他抽头丧气地听着,一句话也没说,心乱如麻。对方说的话好像也没能进入他的耳朵,一个个字眼宛如锋利无比的刀片,怀着嘲笑与戏弄,轻浮地在他心头划过,不见伤口的痕迹,里面的血液却在迅速枯竭,如同河滩上的水渗入沙滩,顷刻间毫无踪迹。
从这以后,只要他有空,就积极主动帮家里人干农活,割麦子、打场、堆草垛、晒麦子,翻地、平地垄、铺地膜、点菜种、择菜苗、浇水、施肥。他把一切心事深深地藏在了心里,从不对任何人说,也不愿意打听那件事的细节,也不愿意印证它的真实性,因为无论如何,一次次受伤的也只是是他,或许还有她。思来想去,没有一丁点儿意义。他也不愿意对谁有所指摘,也搞不清谁对谁错,反正就是有这么一回事罢了。他只是懂得了一个道理:现实就是个刽子手,它绝不允许任何完美的事物存在于它的面前,看着眼前血淋淋的迷途羔羊,无助而绝望地呻吟,它愈发满足而兴奋地哈哈大笑,露出狰狞罪恶的嘴脸,将屠刀上还在滴答着的鲜血使劲擦在自己的前额。

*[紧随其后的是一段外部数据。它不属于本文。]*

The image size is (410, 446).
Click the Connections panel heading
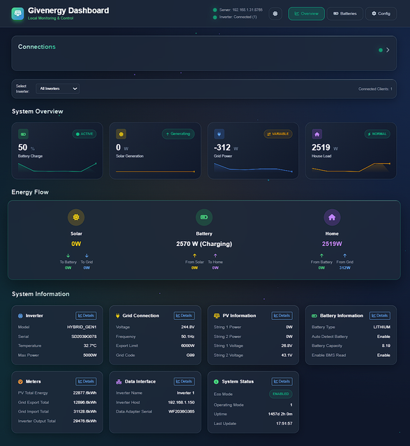coord(37,47)
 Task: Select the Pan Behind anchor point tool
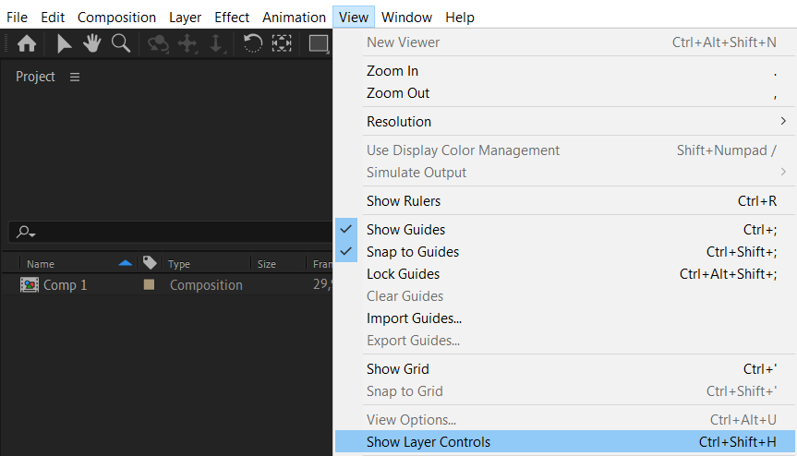click(282, 42)
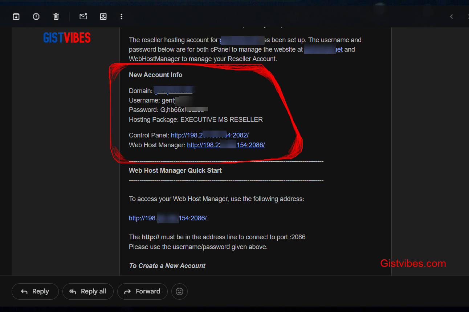The image size is (469, 312).
Task: Open the Control Panel port 2082 link
Action: [x=209, y=135]
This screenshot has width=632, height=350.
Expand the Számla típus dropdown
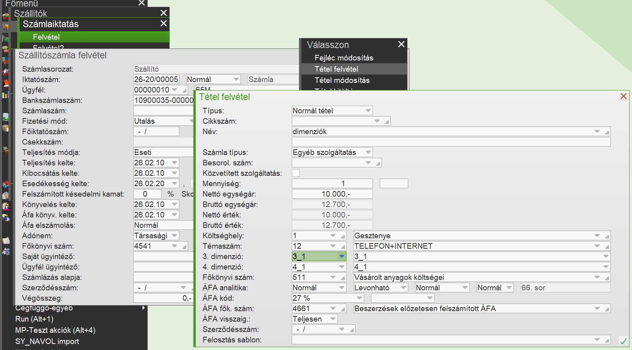[x=368, y=152]
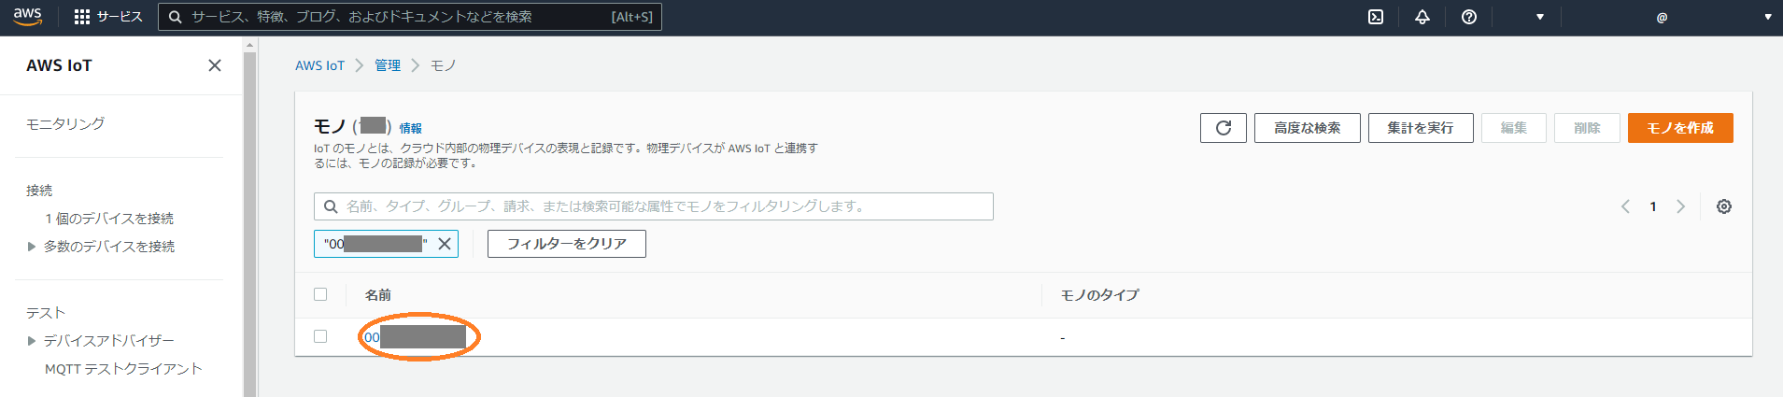Remove the "00" filter chip with X
The height and width of the screenshot is (397, 1783).
coord(445,244)
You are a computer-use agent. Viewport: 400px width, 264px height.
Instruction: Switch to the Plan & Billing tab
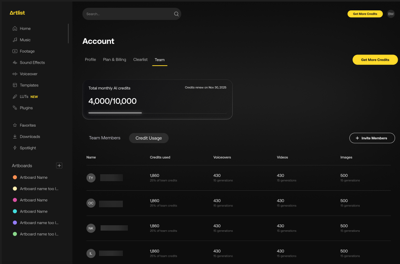tap(114, 60)
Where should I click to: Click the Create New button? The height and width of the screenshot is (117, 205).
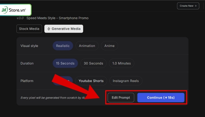click(x=188, y=6)
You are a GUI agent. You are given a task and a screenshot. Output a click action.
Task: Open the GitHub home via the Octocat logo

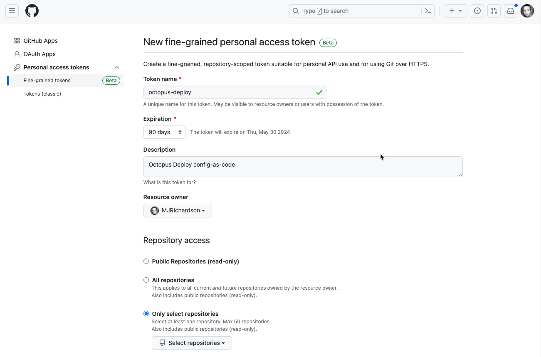click(32, 11)
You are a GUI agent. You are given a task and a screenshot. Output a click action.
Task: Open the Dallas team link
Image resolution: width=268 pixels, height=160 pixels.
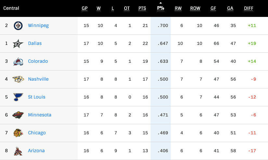tap(35, 43)
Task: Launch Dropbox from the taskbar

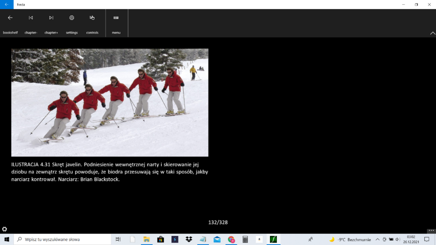Action: 189,239
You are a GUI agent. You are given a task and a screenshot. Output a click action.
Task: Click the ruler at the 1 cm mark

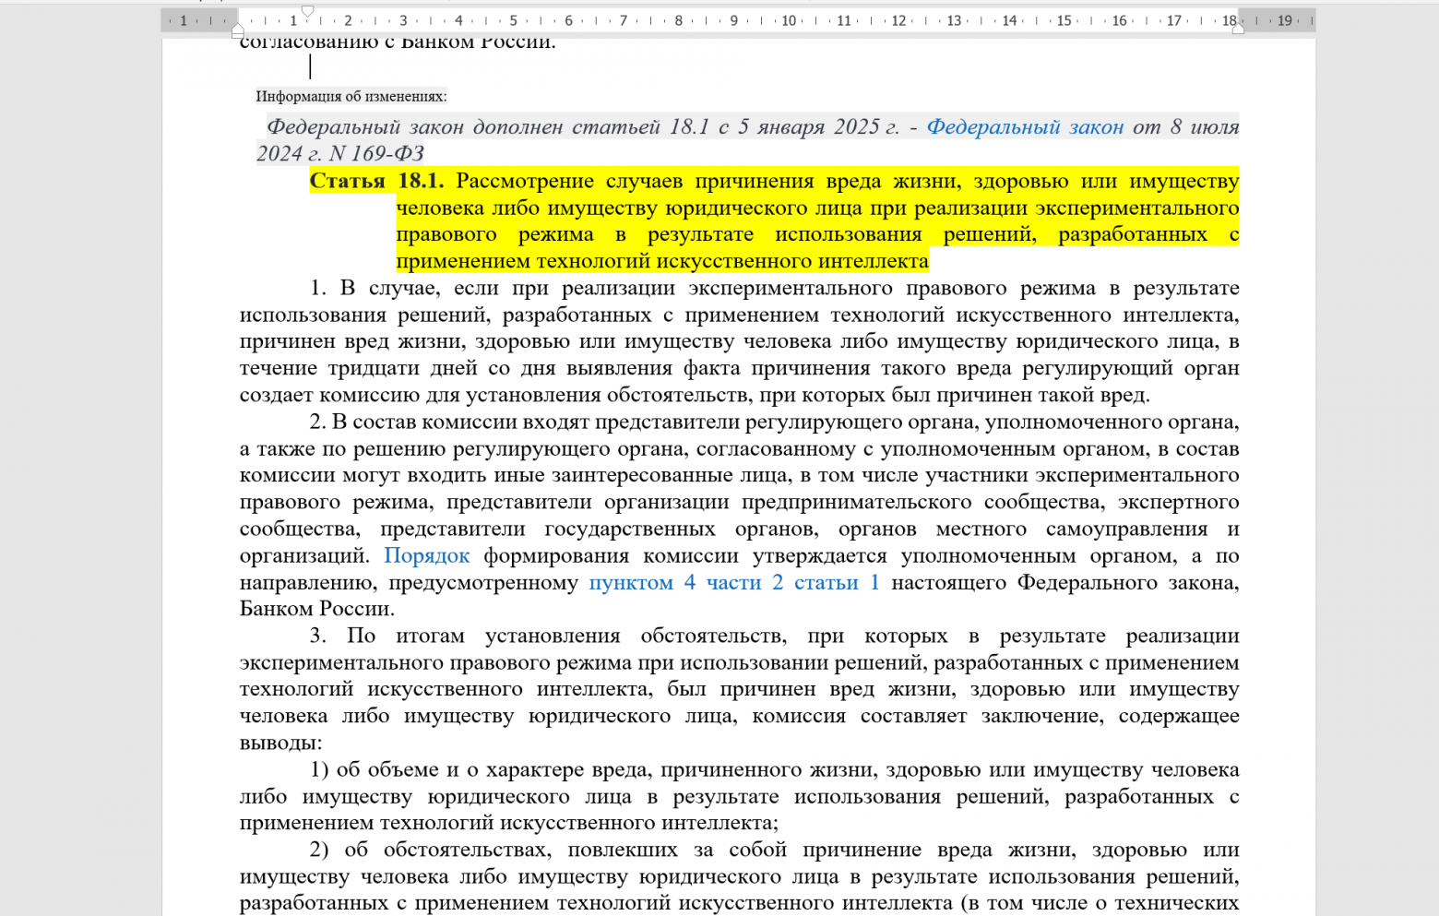293,18
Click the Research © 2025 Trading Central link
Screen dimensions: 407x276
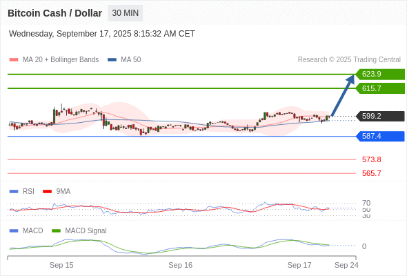pyautogui.click(x=349, y=60)
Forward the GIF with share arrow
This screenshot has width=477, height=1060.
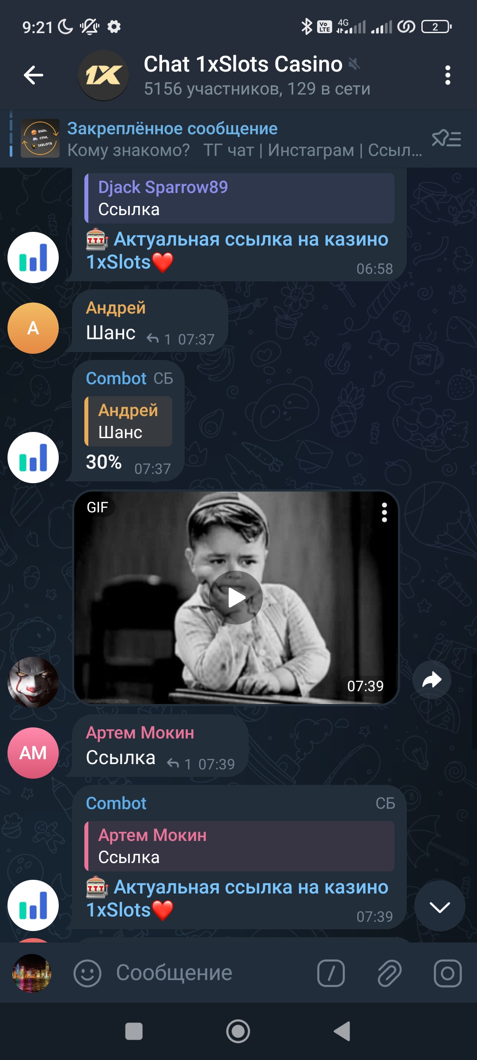pos(432,680)
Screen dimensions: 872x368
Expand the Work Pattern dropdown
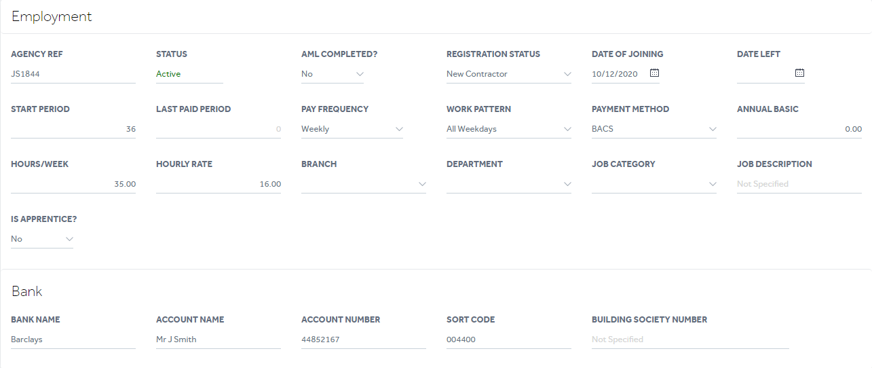(509, 129)
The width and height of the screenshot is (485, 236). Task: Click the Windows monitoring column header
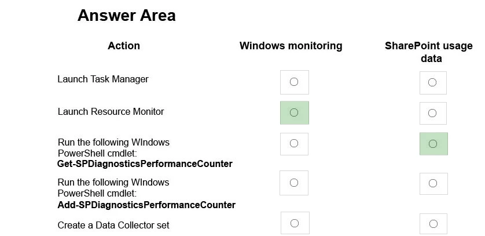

他后来终于明白了,世间的人与事永远都脱离不了因缘聚散、生住异灭的法则,凡是不认可这个法则的人,不可避免均会受到因之而来的烦恼与痛苦的折磨。他们坠入自我想象、意识幻化的梦境,幸福满足地嬉戏其中,乐不思蜀;有谁会想到,梦总有要醒的一天,揉着猩红的双眼,茫然间方才明白,一切都只是南柯一梦!